The Gardener and the Unwatered Corner
Every dawn in the old hill town of Rajnagar, a gardener named Sohan unlocked the palace grounds and walked the main path with a brass watering can.
Visitors praised the front garden endlessly.
The rose arches were trimmed to perfect curves. Marigolds stood in bright rows like tiny suns. The fountain pool reflected the sky so clearly that travelers paused there before entering the court.
Sohan accepted every compliment with a modest nod that was only half modest.
“The garden rewards attention,” he would say.
It did. But not all of it received attention.
Beyond a low stone wall, behind the spice shrubs and jasmine trellis, lay a narrow corner no guest ever saw. It held young saplings, medicinal herbs, and a patch of basil used by the palace kitchen.
The path there was uneven. The soil was stubborn. Carrying water uphill to that corner took extra trips.
On busy mornings, Sohan told himself he would water it later.
Later often became tomorrow.
Then summer came early.
Heat settled over Rajnagar like a heavy shawl. The visible beds drank fast, and Sohan doubled his effort where visitors walked. He polished leaves with wet cloth so they would shine. He clipped every stray stem near the fountain.
The hidden corner browned.
First one basil row wilted. Then two young neem saplings curled at the tips. The herb patch cracked where the earth split open.
Sohan saw it and looked away.
“No one comes here,” he muttered. “I will restore it in two days.”
On the third morning, the palace physician arrived in haste.
“The kitchen needs fresh basil and tulsi for medicine,” she said. “The prince has a fever.”
Sohan led her to the corner.
She stopped, took one look at the drooping leaves, and said nothing.
Silence from a physician can feel louder than scolding.
By noon, word had spread that the medicinal patch was damaged. The head steward summoned Sohan.

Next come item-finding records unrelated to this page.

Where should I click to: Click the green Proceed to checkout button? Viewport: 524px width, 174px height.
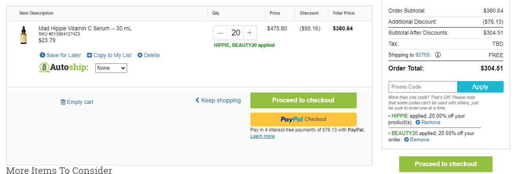(x=304, y=100)
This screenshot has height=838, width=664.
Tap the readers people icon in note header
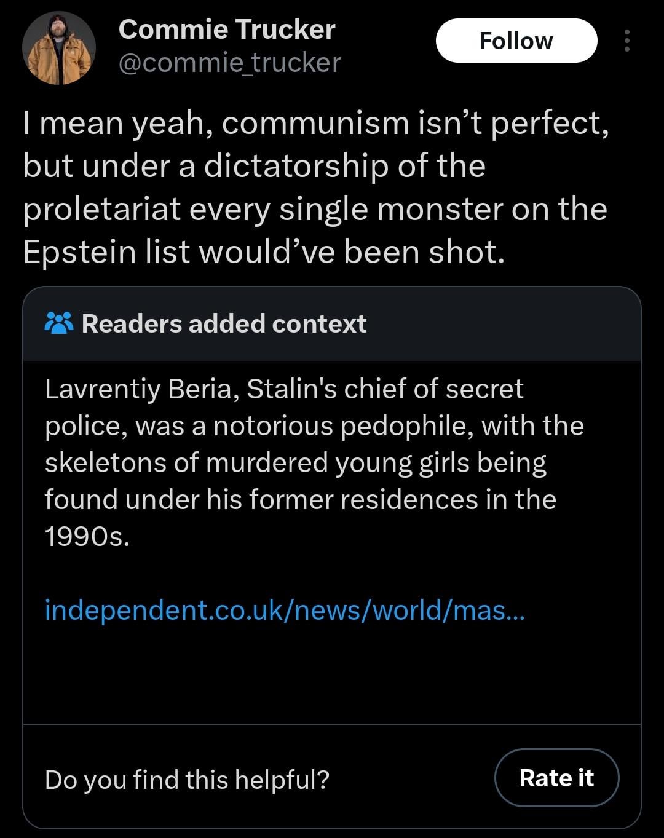coord(59,323)
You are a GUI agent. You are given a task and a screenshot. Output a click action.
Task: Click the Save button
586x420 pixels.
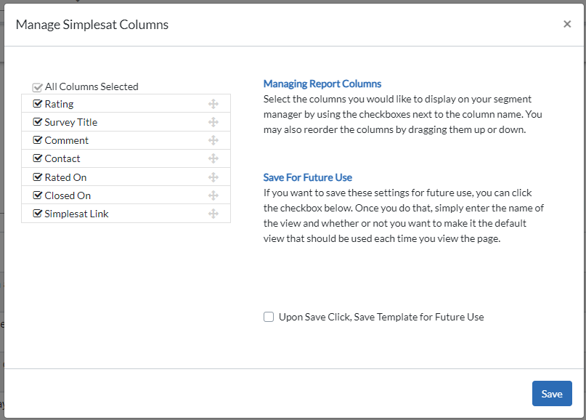[551, 393]
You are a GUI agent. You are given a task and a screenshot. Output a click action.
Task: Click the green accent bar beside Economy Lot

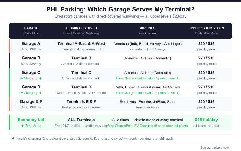pyautogui.click(x=10, y=123)
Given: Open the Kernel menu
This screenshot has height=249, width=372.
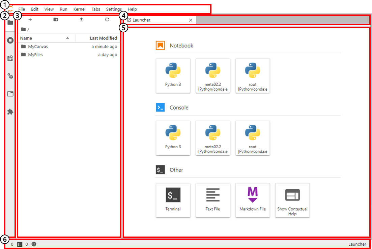Looking at the screenshot, I should point(79,9).
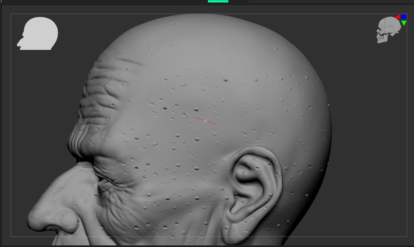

“The front garden is beautiful,” the steward said, “but beauty that is only for guests is decoration, not care.”
Sohan lowered his head.
“I thought I could manage both,” he said.
“You managed appearances,” the steward replied. “Not priorities.”
That evening, Sohan stayed in the garden after sunset. He carried water to the neglected corner until his shoulders trembled. He loosened hard soil by hand, mixed compost, and shaded the weakest plants with woven palm screens.
He changed his routine the next day.
He began each morning in the hidden corner before touching the roses.
He measured water in marked buckets instead of guessing.
He wrote a simple order on a wooden slate:
First what is essential. Then what is impressive.
At first, the visible beds looked slightly less polished. A few guests noticed. Sohan kept working.
Within two weeks, the basil revived. New leaves opened. One neem sapling did not survive, but the other held on and pushed out fresh green tips.
When the palace physician returned, she picked a handful of herbs, crushed them between her fingers, and nodded.
“Strong again,” she said.
Months later, during the autumn fair, visitors praised the front garden as always. Sohan thanked them and continued watering without pausing for admiration.
A young helper once asked him, “Master, why do you start at the back where no one sees?”
Sohan handed him the can and pointed to the restored corner.
“Because the part no one sees,” he said, “is the part that proves whether I am a gardener or only a decorator.”
Moral: Responsibility is measured by what you maintain consistently, not by what you display proudly.